Trump Supporters Have a Difficult Choice to Make
How difficult a choice can it be for supporters of President Trump? Either seek and return to the model for freedom and liberty established by the Founding Fathers—that is, “the Christian, or dominantly Christian, United States of America”—or be heckled out of restaurants, hunted down at gas stations, driven from stores and threatened when appearing in public.
Quitting is not an option for Christians. We are called to war from start to finish. As A.W. Pink clarifies, “We should be daily and confidently entreating Him to teach us to vanquish the Anakim, which are usurping our rightful heritage.”
Controlling the economic, political, cultural, educational, professional, and recreational levers of power in America, present-day Anakim have no intention to let up. For Christians, on the other hand, this is our kairos. “My reader, there are no chance happenings, no chance meetings, no chance delays, no chance losses, no chance anythings in our lives. All is of Divine appointment,” A.W. Pink says.
This is the right, critical and opportune moment.
It is easy to imagine what the Pilgrims would think if they could have observed what became of the culture and their design for freedom of four centuries ago. Before debarking the Mayflower, they pronounced their mission as being “for the glory of God and the advancement of the Christian faith.”
What has transpired over the last 100 years has been entirely antithetical to the Founding Fathers’ vision. It is the time in which the complete reversal of sacred-spiritual into secular-worldly took place in America.

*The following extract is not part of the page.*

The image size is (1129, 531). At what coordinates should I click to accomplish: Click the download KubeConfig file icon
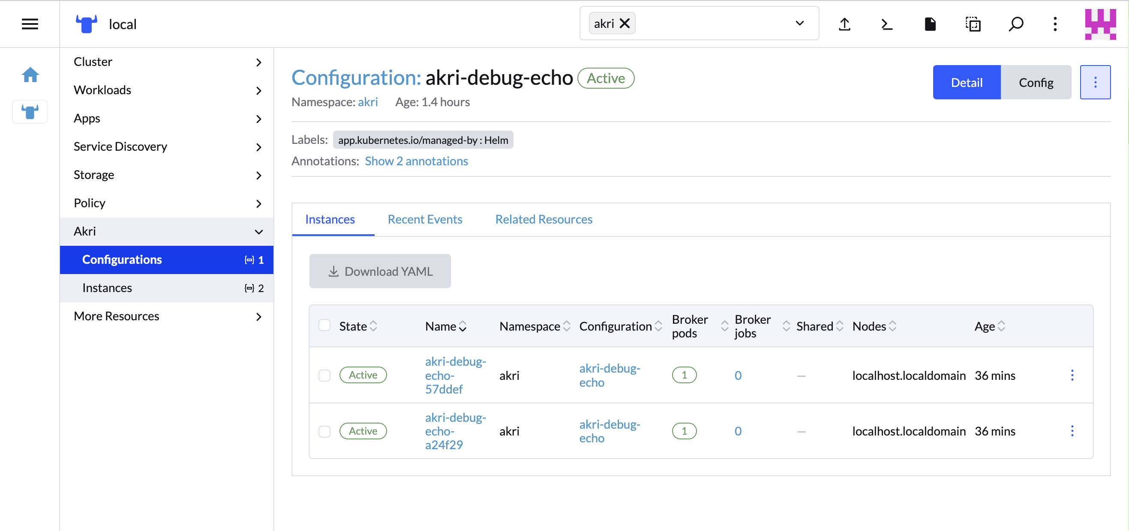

English author and social critic Os Guinness explores in his new book Last Call for Liberty how America’s genius for freedom has become its greatest threat, to the extent that conflicts, hostility and incivility threaten to tear the country apart:
Democracy has zero moral content, where constitutionalism is rich with various principles for a free society. Many people have the wrong idea of the roots of American freedom, freedom is nuanced, freedom is elusive.
Freedom is not just the permission to do what you like, but the power to do what you ought.

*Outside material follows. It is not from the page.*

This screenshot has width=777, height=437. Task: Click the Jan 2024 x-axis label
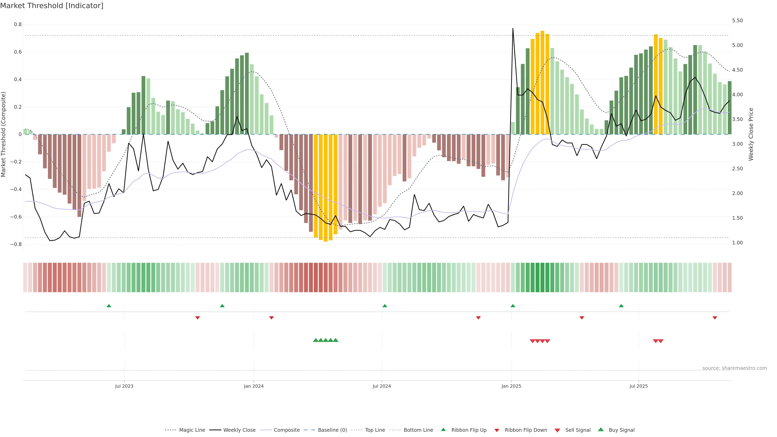point(254,386)
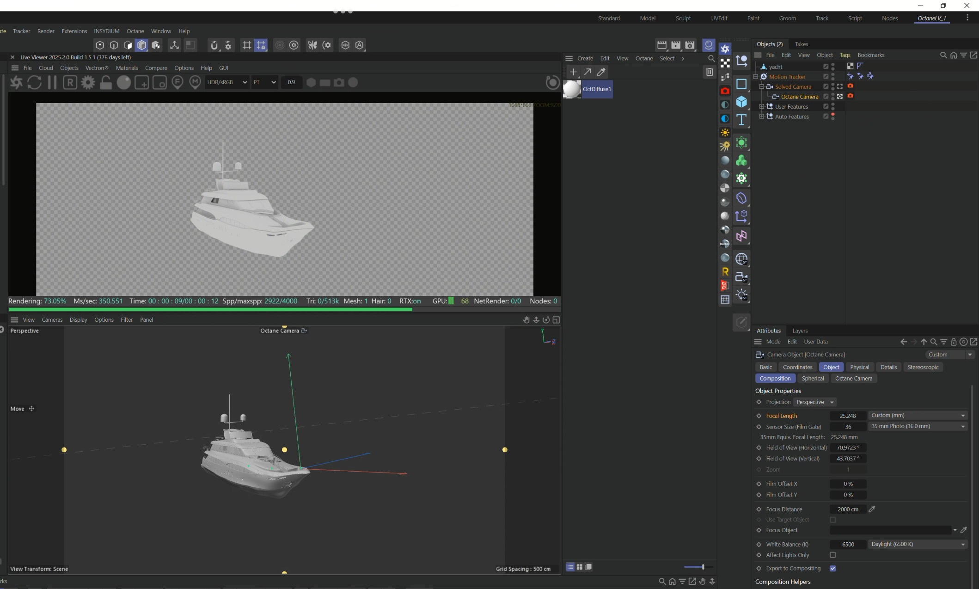Select the Text spline tool

741,120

As you look at many of the ideas in America: multiculturalism, political correctness, social constructionism, the sexual revolution, post modernism, all these ideas go back to the Enlightenment and its heirs coming down through the French Revolution. They do not go back to the American Revolution and to the Scriptures of the Jews and Christians behind it.
We may recall that the Framers of the Constitution chose to steer clear of the idea of a “democracy.” H.L. Mencken typified democracy as “a pathetic belief in the collective wisdom of individual ignorance.” Instead, the American founders established “a republic, if you can keep it,” in the words of Benjamin Franklin at the close of the Constitutional Convention in 1787.
Jefferson, Madison, Franklin and Adams were all outspoken exponents for a nation of laws on the basis of mixed government, separation of powers and the principle of checks and balances.
American culture is not going to regain its wholesomeness until secularized, and now weaponized, public education has been dealt with.
A.W. Pink explains: “The new birth is an imperative necessity because the natural man is altogether devoid of spiritual life. It is not that he is ignorant and needs instruction: it is not that he is feeble and needs invigorating: it is not that he is sickly and needs doctoring. His case is far, far worse. He is dead in trespasses and sins.”
Such straightforward awareness was an integral part of Christian education in American public schools for well over three centuries. Gaining wisdom through Bible study helped developing social virtues, which in turn formed the underpinnings of society, according to Bruce Waltke.
Os Guinness discusses some of the influences that caused the American educational system to adopt Secularism.
“2018 is 50 years on from what Rudi Dutschke called ‘The long march through the institutions’. You remember when Antonio Gramsci** sat in jail under Mussolini and wrestled with the failure of Karl Marx’s view of how revolutions would come. And he argues that unlike Marx, there would have to be cultural hegemony, domination through the leading institutions of ideas in society. You can see that Dutschke, 50 years ago this year, in 1968,—a very crucial year for many reasons—called for a long march through the worlds of the universities and colleges, the press and the media, and the world of entertainment.
“Fifty years later, in many ways, that long march has been successful. Many of the ideas coming out from the ‘ideas institutions of America’ owe more to the French Revolution and its heirs Friedrich Nietzsche, Antonio Gramsci, Wilhelm Reich, Herbert Marcuse and, of course, most recently Michel Foucault.”
The answer to the question whether we are a Christian or a secular nation will determine whether Christians are going to engage the culture in the public square on Tuesday, Nov. 6, 2018, or going to allow secularists to prevail and impose decularism’s values by the making, enforcement and adjudication of laws in 2019-2020.
Whereas it now appears to be just “a little cloud about the size of a man’s hand rising from the sea“, Gideons and Rahabs are beginning to stand, definitely indicating that there is going to be a spiritual resurrection in America.